Phase shift = 0°
Phase shift = 90°
Phase shift = 180°
Phase shift = 270°
Quantitative differential interference contrast microscopy
While fuorescence has become the dominant mode in biological microscopy nowadays for its high molecular contrast, the capability of other modes based on scattering, polarization, and interference, and especially the quantitative aspects of these modes, are more and more frequently overlooked. In particular, most biologists are not familar with the fact that several physical properties of biological samples, such as thickness variation, refractive index distribution and even molecular orientation, can be quantitatively and accurately measured through these modes without introducing fluorophores to the sample of interest.
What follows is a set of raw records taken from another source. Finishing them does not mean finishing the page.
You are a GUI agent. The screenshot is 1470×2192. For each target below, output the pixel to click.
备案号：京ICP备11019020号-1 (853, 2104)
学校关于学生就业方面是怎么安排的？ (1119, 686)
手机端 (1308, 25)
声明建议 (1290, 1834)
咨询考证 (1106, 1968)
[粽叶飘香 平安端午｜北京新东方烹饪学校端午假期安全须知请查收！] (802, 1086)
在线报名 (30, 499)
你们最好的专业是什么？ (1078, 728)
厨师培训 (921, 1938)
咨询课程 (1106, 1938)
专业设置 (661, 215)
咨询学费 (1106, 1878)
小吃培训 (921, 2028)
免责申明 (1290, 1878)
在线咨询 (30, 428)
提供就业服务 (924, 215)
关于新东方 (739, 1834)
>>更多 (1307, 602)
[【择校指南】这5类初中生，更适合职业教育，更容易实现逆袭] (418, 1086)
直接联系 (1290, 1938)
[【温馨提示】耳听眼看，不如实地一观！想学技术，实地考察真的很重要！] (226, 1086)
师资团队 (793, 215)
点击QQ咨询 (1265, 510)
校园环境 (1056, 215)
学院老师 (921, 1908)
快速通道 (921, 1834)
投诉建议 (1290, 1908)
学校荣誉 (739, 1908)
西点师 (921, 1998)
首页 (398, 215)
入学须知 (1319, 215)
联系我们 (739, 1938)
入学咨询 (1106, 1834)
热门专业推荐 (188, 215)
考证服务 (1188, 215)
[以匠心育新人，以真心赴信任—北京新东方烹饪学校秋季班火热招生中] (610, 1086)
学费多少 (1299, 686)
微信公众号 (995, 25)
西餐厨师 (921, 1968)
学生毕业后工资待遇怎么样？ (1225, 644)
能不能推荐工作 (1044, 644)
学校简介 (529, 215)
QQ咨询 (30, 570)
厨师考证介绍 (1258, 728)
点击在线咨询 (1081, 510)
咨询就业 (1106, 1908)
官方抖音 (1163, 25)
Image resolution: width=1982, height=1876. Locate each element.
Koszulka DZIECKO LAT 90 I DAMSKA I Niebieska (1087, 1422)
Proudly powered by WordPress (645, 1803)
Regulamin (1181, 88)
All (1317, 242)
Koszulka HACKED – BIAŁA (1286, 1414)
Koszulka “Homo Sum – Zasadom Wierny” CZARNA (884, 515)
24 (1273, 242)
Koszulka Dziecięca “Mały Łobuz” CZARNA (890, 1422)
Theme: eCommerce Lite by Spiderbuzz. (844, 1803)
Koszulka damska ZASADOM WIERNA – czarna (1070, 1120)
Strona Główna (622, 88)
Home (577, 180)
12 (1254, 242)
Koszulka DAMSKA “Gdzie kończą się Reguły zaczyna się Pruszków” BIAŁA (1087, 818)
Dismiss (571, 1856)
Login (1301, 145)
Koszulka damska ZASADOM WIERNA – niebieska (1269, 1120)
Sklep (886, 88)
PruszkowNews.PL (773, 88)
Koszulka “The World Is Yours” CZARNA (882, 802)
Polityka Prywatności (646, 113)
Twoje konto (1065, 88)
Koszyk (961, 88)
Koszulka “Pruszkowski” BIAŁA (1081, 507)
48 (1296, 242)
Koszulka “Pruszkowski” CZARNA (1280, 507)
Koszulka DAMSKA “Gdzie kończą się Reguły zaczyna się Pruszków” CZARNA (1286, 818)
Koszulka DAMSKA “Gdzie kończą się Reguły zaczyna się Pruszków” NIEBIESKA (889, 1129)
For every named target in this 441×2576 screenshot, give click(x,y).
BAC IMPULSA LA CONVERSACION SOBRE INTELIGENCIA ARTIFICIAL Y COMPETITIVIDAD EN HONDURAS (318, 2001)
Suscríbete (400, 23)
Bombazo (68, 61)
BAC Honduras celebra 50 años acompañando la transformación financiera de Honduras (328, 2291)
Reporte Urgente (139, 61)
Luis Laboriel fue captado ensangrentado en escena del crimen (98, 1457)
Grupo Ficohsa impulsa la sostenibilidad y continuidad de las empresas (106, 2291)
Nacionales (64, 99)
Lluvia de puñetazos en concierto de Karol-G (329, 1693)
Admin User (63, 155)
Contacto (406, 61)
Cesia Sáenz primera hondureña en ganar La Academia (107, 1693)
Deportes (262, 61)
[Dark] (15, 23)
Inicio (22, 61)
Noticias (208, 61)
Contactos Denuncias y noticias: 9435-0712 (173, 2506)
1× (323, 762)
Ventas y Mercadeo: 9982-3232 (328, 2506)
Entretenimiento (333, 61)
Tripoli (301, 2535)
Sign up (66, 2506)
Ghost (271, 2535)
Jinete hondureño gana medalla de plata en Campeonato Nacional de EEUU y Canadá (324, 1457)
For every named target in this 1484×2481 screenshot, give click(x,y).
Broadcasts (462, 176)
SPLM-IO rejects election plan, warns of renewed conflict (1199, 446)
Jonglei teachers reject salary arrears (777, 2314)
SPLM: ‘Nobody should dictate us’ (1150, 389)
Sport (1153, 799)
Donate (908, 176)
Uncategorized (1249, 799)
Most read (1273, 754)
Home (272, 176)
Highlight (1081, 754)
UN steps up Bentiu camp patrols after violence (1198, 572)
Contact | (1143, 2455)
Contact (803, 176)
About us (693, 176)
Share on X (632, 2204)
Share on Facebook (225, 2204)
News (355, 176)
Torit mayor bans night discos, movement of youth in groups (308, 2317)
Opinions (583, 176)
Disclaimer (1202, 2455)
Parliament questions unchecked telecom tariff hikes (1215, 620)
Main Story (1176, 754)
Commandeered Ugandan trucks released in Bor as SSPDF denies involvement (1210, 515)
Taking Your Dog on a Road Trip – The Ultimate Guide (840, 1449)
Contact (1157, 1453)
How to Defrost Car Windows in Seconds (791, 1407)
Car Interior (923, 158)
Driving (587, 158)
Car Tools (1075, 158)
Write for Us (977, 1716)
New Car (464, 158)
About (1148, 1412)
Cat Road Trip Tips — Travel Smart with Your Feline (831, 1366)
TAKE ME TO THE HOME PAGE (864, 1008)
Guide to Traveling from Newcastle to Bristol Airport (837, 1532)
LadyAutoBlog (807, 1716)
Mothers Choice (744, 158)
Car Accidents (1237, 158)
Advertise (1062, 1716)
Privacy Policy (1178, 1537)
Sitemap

Our quantitative approach in differential interference contrast microscopy is an example that explores the forgotten power of differential interference contrast microscopy (DIC). The issue with traditional Nomarski DIC is that the intensity profile across a given object is nonlinearly related to its differential phase. This means a simple integration will not yield an accurate representation of the object's true phase. In order to solve this problem and linearize the image intensity, a phase shifting DIC approach has been developed. It utilizes a de Senarmont compensator to capture 4 phase shifted images in a given shear direction at 0°, 90°, 180°, and 270°. The process is then repeated in the orthogonal shear direction resulting in 8 total images.
These phase shifted images can then be combined, using phase retrieval equations intially developed for optical metrology, to create an image where intensity linearly maps to the phase differential in a given direction of shear. Phase integration algorithms can then be used to combine the two phase differential images into a single optical path distance map of the object.
Recent work on quantitative DIC has been geared towards the automation of the phase shifting process. This will allow for video-rate acquistion of quantitative phase images of live-cell biological processes. Through our collaboration with Boulder Nonlinear Systems we have developed a set of liquid crystal prisms that are capable of variable shear and a liquid crystal phase bias cell that is capable of quickly shifting the phase. These new liquid crystal devices allow for fast acquisition of the images necessary to compute the optical path of a given specimen with the need of a de Senarmont compensator.